Transcribe the entries below exactly as they appear, line for line.
•••
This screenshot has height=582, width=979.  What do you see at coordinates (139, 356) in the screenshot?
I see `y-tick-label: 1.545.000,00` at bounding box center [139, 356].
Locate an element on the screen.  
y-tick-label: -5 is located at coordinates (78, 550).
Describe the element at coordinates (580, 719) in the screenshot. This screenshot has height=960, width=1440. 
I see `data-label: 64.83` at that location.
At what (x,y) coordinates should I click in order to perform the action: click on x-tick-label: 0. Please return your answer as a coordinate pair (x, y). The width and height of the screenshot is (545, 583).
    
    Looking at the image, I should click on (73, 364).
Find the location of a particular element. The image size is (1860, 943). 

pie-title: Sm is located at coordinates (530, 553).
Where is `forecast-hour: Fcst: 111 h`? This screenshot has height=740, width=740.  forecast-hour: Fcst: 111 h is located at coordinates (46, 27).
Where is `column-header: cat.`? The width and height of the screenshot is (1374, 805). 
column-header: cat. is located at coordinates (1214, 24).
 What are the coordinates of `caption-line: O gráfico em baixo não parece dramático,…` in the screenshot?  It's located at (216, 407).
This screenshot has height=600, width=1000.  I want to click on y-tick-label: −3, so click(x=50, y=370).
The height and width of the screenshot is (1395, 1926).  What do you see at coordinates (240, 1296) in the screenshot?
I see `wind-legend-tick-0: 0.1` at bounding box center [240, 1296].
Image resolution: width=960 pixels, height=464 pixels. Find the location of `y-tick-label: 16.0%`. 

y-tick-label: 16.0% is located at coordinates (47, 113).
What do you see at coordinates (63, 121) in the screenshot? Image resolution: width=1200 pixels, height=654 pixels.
•••
Response box:
This screenshot has height=582, width=979.  What do you see at coordinates (139, 356) in the screenshot?
I see `y-tick-label: 1.545.000,00` at bounding box center [139, 356].
Locate an element on the screen.  
y-tick-label: -5 is located at coordinates (78, 550).
Describe the element at coordinates (580, 719) in the screenshot. This screenshot has height=960, width=1440. 
I see `data-label: 64.83` at that location.
At what (x,y) coordinates should I click in order to perform the action: click on x-tick-label: 0. Please return your answer as a coordinate pair (x, y). The width and height of the screenshot is (545, 583).
    
    Looking at the image, I should click on (73, 364).
Find the location of a particular element. The image size is (1860, 943). 

pie-title: Sm is located at coordinates (530, 553).
Where is `forecast-hour: Fcst: 111 h`? This screenshot has height=740, width=740.  forecast-hour: Fcst: 111 h is located at coordinates (46, 27).
Where is `column-header: cat.`? The width and height of the screenshot is (1374, 805). 
column-header: cat. is located at coordinates (1214, 24).
 What are the coordinates of `caption-line: O gráfico em baixo não parece dramático,…` in the screenshot?  It's located at (216, 407).
This screenshot has height=600, width=1000.  I want to click on y-tick-label: −3, so click(x=50, y=370).
The height and width of the screenshot is (1395, 1926).  What do you see at coordinates (240, 1296) in the screenshot?
I see `wind-legend-tick-0: 0.1` at bounding box center [240, 1296].
Image resolution: width=960 pixels, height=464 pixels. Find the location of `y-tick-label: 16.0%`. 

y-tick-label: 16.0% is located at coordinates (47, 113).
What do you see at coordinates (63, 121) in the screenshot? Image resolution: width=1200 pixels, height=654 pixels.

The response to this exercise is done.